*Text provided*
• • • •

In a real sense, the Second Vatican Council --- which ended 40 years ago this month --- gave concrete evidence that the Roman Catholic Church had finally come to terms with modernity. After its long struggle against "modernism," the council's documents reflected to a considerable degree modernity's historical-critical way of thinking:
---Its Declaration on Religious Liberty (Dignitatis Humanae) signified that the Church finally accepted the principle of religious liberty, already presumed in Western Europe and North America, thus moving beyond its traditional position that "error has no rights."
---Its Pastoral Constitution on the Church in the Modern World (Gaudium et Spes) signified a shift from the "fortress Church" mentality to a new vision of the Church at the service of the world.
---The Church embraced the ecumenical movement which Pope Pius XI had earlier rejected (Mortalium Animos) and encouraged dialogue with other religions (Nostra Aetate 2).
---Finally, its Dogmatic Constitution on the Church (Lumen Gentium) provided Catholics with a new way of understanding themselves and their Church.
Perhaps the Council's most important doctrinal achievement --- and certainly its most contested during the debates over Lumen Gentium --- was its teaching on episcopal collegiality. In the debate during the second session, Cardinal Alfrink of Utrecht suggested that the phrase "Peter and the apostles" would be better expressed as "Peter and the other apostles," thus putting Peter back within the apostolic college. The change was to have important consequences.

• • • •

*Given problem 1*
According to the passage on the Second Vatican Council, why did Cardinal Alfrink propose replacing "Peter and the apostles" with "Peter and the other apostles"? Answer in one to three sentences.
*Given problem 2*
In the passage on the Second Vatican Council, which movement had Pope Pius XI earlier rejected in Mortalium Animos?
*Given problem 3*
Carry on the passage on the Second Vatican Council after its final sentence.
The collection entries play no part in this work.

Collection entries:
• • • •

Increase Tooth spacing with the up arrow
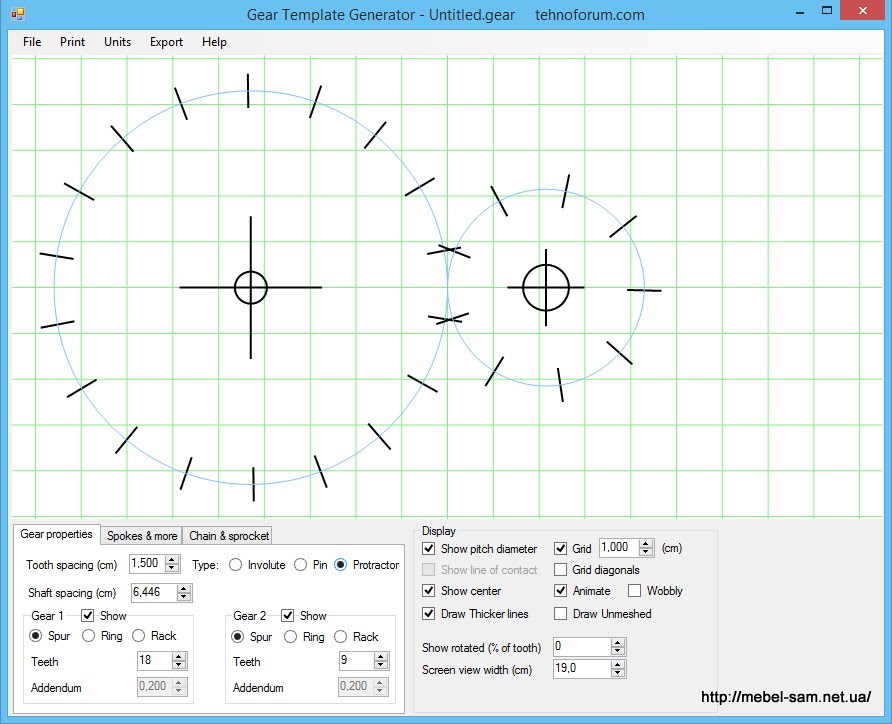Viewport: 892px width, 724px height. pos(172,560)
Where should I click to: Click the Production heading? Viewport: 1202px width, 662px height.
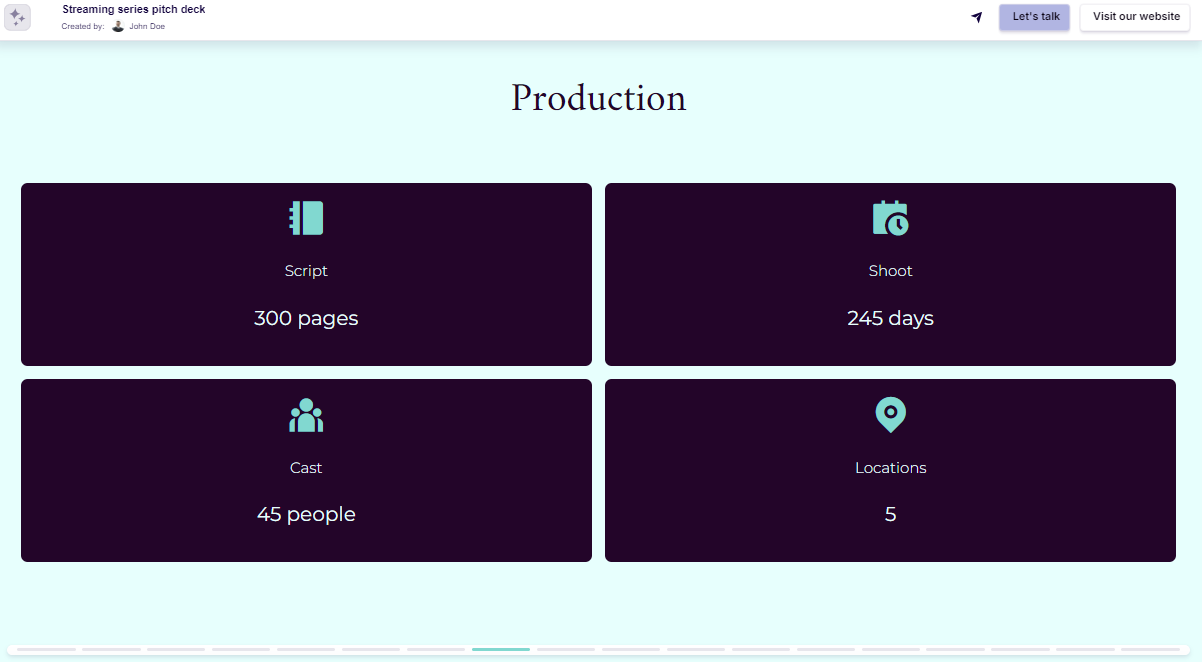click(x=598, y=98)
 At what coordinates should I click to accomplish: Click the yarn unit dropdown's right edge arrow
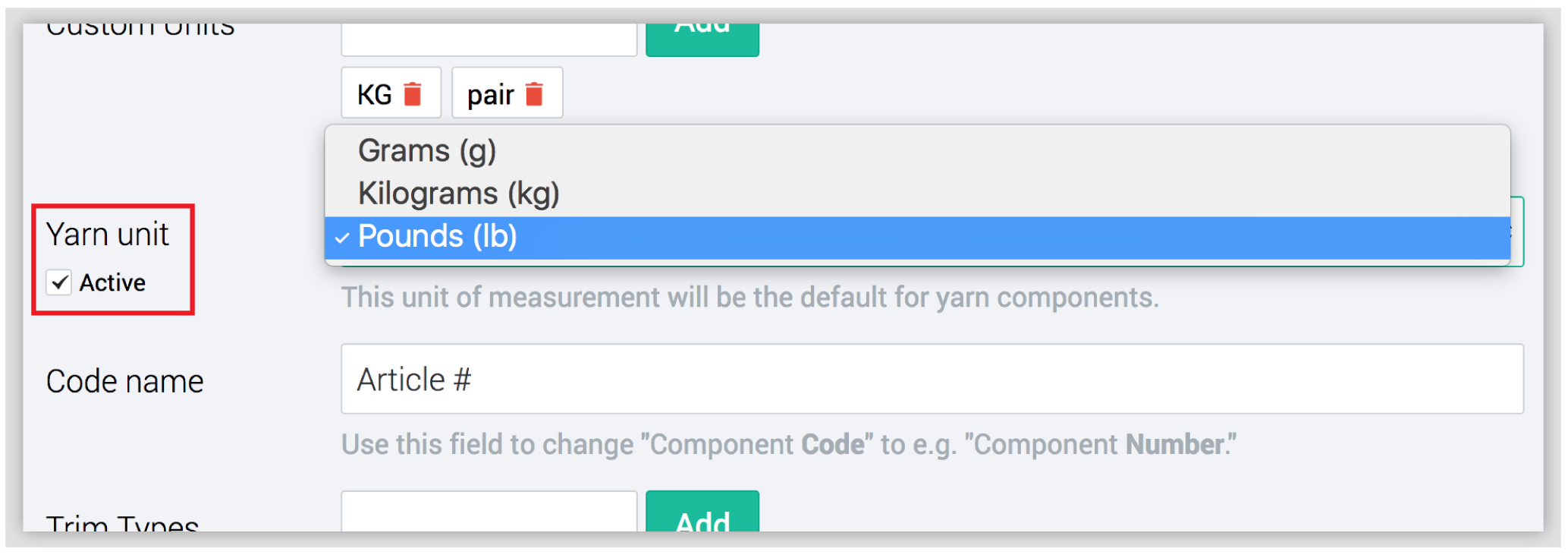click(1514, 232)
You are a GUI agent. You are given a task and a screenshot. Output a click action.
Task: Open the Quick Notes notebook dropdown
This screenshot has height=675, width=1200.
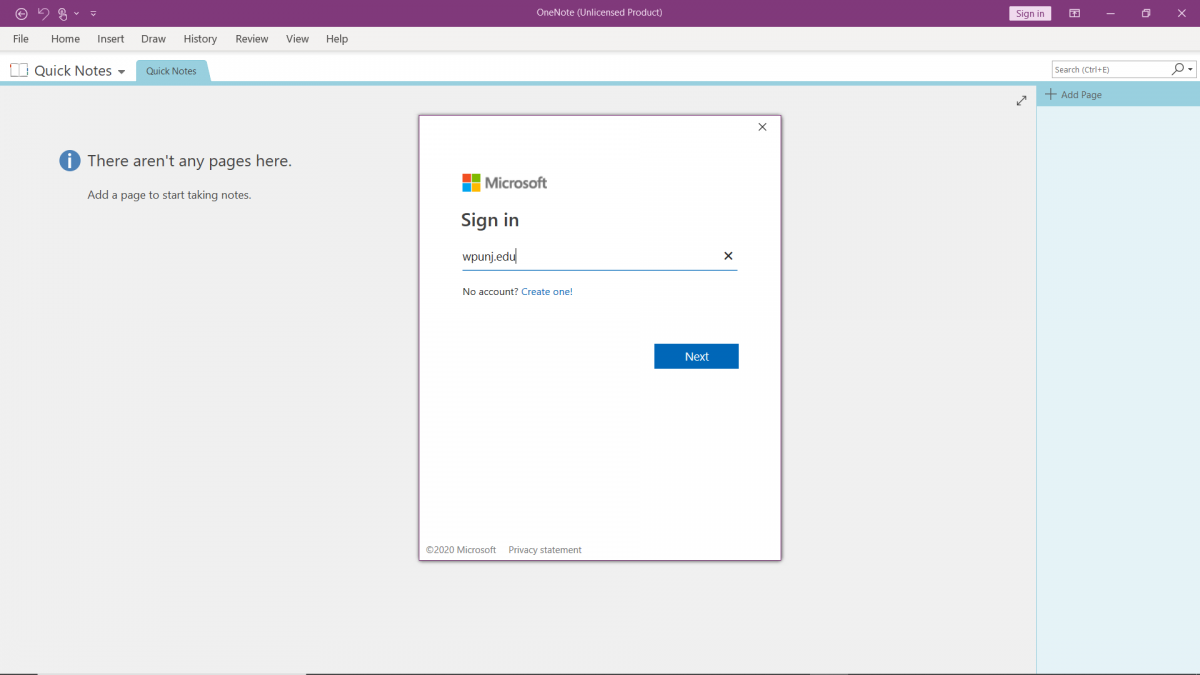point(122,70)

• • • •

*Task output 1*
He proposed the wording "Peter and the other apostles" because it would put Peter back within the apostolic college. The passage adds that the change was to have important consequences.

*Task output 2*
The ecumenical movement.

*Task output 3*
The constitution as it was finally approved taught that just as Peter and the apostles constituted one apostolic college, so the order of bishops together "with its head, the Supreme Pontiff, and never apart from him ... is the subject of supreme and full authority over the universal church" (LG 22); when they teach, united with each other and with the pope, they exercise the "infallibility promised to the church" (LG 25). At the same time, the bishops are not to be understood as vicars of the pope, but as heads of local or "particular" churches; as vicars and legates of Christ they govern "the particular churches assigned to them" (LG 27).
What the constitution had done was to rearticulate the relationship between bishops and pope. The result was a shift to a new way of understanding the Church itself. The institutional, monarchical image of the Church --- the pyramid, with all authority descending vertically from God to pope, then bishops, priests and finally people --- had given way to a new understanding of the church as a communion of churches, a linking of particular churches --- Los Angeles, Paris, Buenos Aires, Berlin, Lagos, Manila, and Bombay --- bound by the communion of their bishops with each other and with the Bishop of Rome. The Catholic Church is a communion of churches.
What this means for each church and the whole church is yet to be fully worked out. As Cardinal Walter Kasper has observed, Lumen Gentium represents a compromise which juxtaposed a "sacramental communio ecclesiology and a juristic unity ecclesiology." A communio ecclesiology means that particular churches must continue to prize the relationships that unite them with each other and with the Bishop of Rome.
At the same time, it means that local or particular churches are not just administrative subdivisions of the universal Church; they are true churches. This means that local and regional churches will gradually take on more responsibility for addressing their own pastoral problems, rather than waiting for directions from Rome. Bishops like retired San Francisco Archbishop John Quinn and theologians like Richard Gaillardetz argue that the principle of subsidiarity, holding that larger bodies should not take over decisions that should be made by smaller groups or associations, applies not just to civil society, but also to the church.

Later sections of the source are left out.